Whatever the reasons for his new appointment, Rancon had no more success in restoring order in the duchy, writing to Suger at St Denis that what Aquitaine needed was a lord who could ‘rebuild damaged homes and restore the walls of fortresses’.
31
The most obvious person to do that was in the Holy Land, apparently a prisoner if for no other reason than that Louis’ advisers would not allow her to return to France before him and take refuge on her own lands.
32
In the end it was Archbishop Geoffroi who took command of the city and did his best to restore order, begging from the regent–abbot at St Denis the money necessary to repair the breached ramparts.

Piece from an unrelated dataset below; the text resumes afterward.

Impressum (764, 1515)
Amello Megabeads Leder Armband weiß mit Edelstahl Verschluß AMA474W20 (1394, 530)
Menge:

There is no record of Louis’ reply to Suger’s urging him to return. Months passed. While there is no explicit evidence that Eleanor was under lock and key, what other explanation is there for her staying so long in Outremer after the abduction from Antioch? Whatever the precise form of the ladies’ vows at Vézelay, no one expected them to go into combat; therefore simply by coming to Jerusalem she had gained the right to return home with the blessing of the Church.

Had she been at liberty, it is inconceivable that she would have chosen to stay on in the Holy Land, disgraced and sidelined. The richest woman in Christendom, after a decade and a half learning palace politics on the Ile de France and among the squabbling barons during the crusade and its preparations, would have been perfectly able to charter for herself a ship, had she been at liberty. So one has to conclude that she was under some form of constraint or confinement as Louis’ prisoner.